Wednesday, April 18, 2007

Call and Response


I don't need any excuses to fear the blank page. I am almost always (mostly at once):

1) Too tired
2) Too distracted
3) Feeling too guilty
4) Procrastinating
5) Having too much going on in my head that I'll eventually (on some perfect day) magically figure out and THEN write
6) Feeling like an imposter
7) Checking people.com and rating celebrity fashion disasters
8) Trying to get the lyrics of a Raffi song about a guy with a ladle out of my head
9) Feeling overwhelmed by the disaster that is my home at the end of a toddler-filled day
10) Just wanting to cuddle up with my hubby and his laptop
11) Overwhelmed by the sorry state of affairs in this world (and especially this country!)
12) Doing NY Times crossword puzzles

Yes, it's the old blank page as an existential mirror routine. I seem to be at once too deep and too shallow for this world to communicate something, anything, of meaning.

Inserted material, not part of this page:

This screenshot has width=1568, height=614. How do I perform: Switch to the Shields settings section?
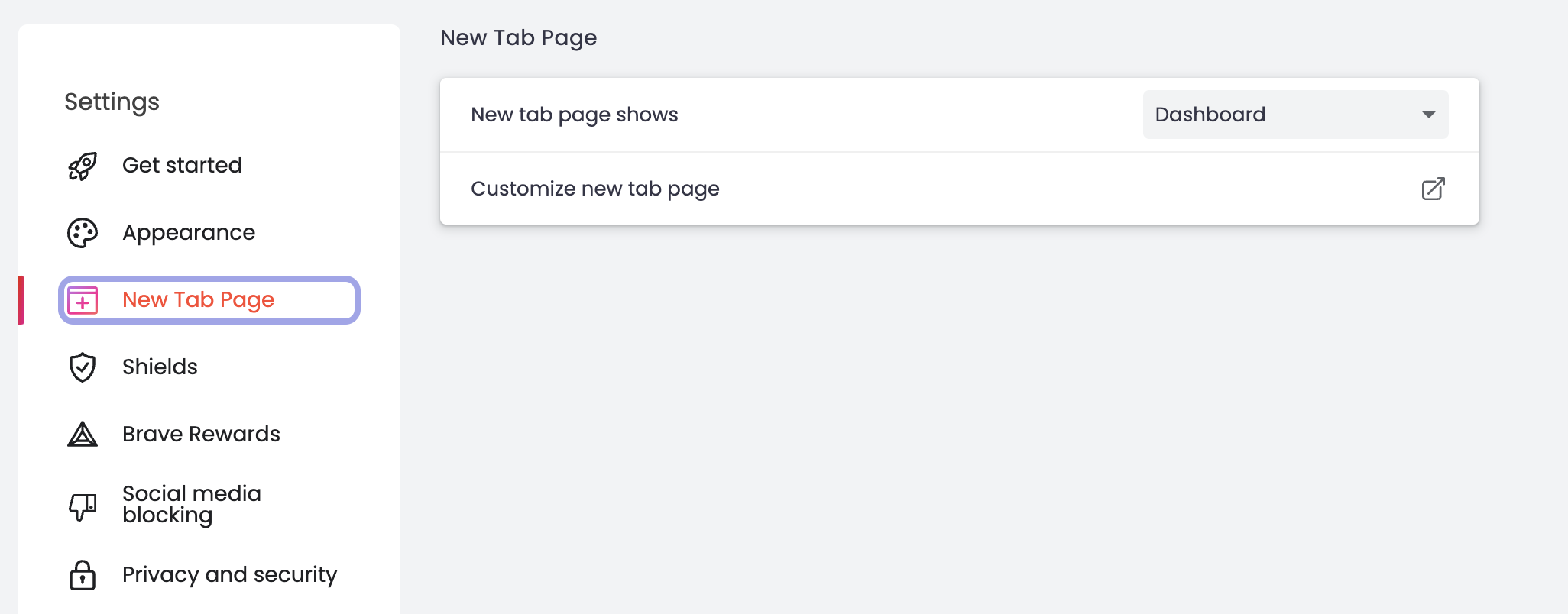[160, 367]
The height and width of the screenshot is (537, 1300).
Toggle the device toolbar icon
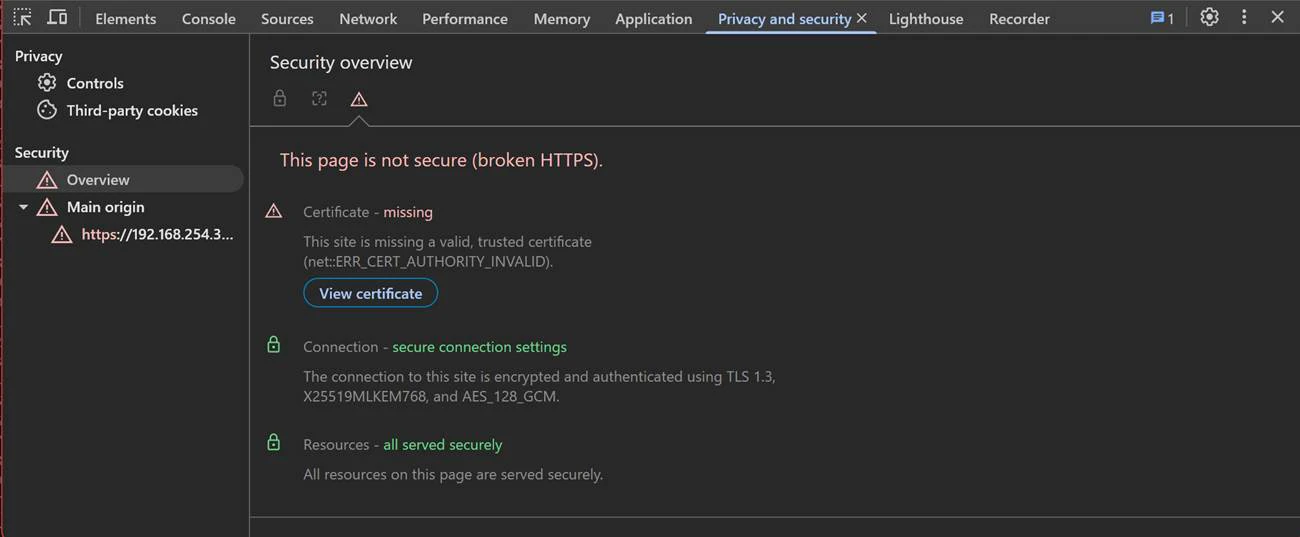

Yet it seems like there are always these things-- events. Disasters. Crackpots and the media that stick their proverbial hoses into anything and pump it up like a big old fat bike tire. So many whack-a-doodle (good and bad) things that taunt me into the realm of words.

Of course this Va. Tech shooter thing is just one of them. I am so infuriated about needing to write about this! And about having to read about it everywhere. I guess it's the way I ended up feeling about Columbine, Timothy McVeigh, 9/11... I guess Katrina being the only exception... I don't think there's been enough about the aftermath and the failure upon failure upon failure to do anything right about it. But pretty much this thing ranks with me amongst the rankest moments of recent history, and the beastly media who, as my dad put it today, "Treat it like it's one big reality TV show".

At this point, I should mention that I DON'T EVEN WATCH TV. I never watch the evening news. I haven't since I left this country in 2000, and upon our return, a sage friend of mine said, "You'll be ok going back. Just whatever you do-- DON'T WATCH THE NEWS." And yet I still feel the media spinning and spinning like a Jackson Pollock painting, spewing out details here and there with hopes that one little bitty bit will grab you, shake you. Just for the sake of shaking you, not for some resolution, some better end.

Truth is, at this moment I am irate enough. I wish I could go back in time and BE that idiot kid's creative writing teacher and not only boot him the hell out of my class, but lock him up and throw away the key.

As a mom, I think about how much time and energy people put into their kids. Yes, even the parents who aren't perfect. Most people try and do the best job as parents that they can. They want their kids to be happy and succeed. They want their kids to make the world a better place. They nurture and save and send their kids off into this world with all that. And then this jackass comes in and thinks he can unravel the world... and does a pretty decent job of it.

Except, of course, that no one wants to let him have the last say. The problem is, that in our crazy mourning and disbelief, we start spinning tales around it. He was a sicko. He was mental. The system failed us. Guns are the problem. Someone should have known beforehand and done something. And none of that is enough or is right.

At this moment, the one thing that I can say is that, youth aside, someone should have nailed that kid to the door and not let him go. This kid was mentally aggressive and threatening to others from about as far back as anyone can remember. And somehow it was never enough to get him. We shouldn't have to wait until crackpots physically carry out on their threats. Hatred and intimidation are not tantamount to free speech.

I suppose, if anything, I can hope that what comes out of this is that people (that means me and you!) don't let aggression, be it pubescent, ideological, religious, political or otherwise, go unchecked. If someone is doing something to you personally or to us universally, nail the f*cker to the wall. Don't be afraid to stand up.

1 comment:

Anonymous said...

I guess I used to be a big TV watcher. I used to stay glued to the TV when there was a big event like this. I didn't turn the TV on this week until after the kids were asleep and then we turned it right off both T (Mr. TV himself) and I were horrified by the reporters separating their shoulders in their enthusiasm to pat themselves on the back for being there for "this historical event." It was sickening. It's bad when the TV reporting makes you feel sicker than 32 people being killed....

T had an interesting point on this though. He was talking about the creative writing the killer did. T asked what I thought Quentin Tarantino was writing about in his creative writing class. Not a huge Tarantino fan so I'm not real sure that he shouldn't have been taken care of way back when...but it's an interesting question. I wonder how we're supposed to differentiate weird/not normal but not violent from real evil.

Anyway, your blog made me think :) Give yourself a hug for me!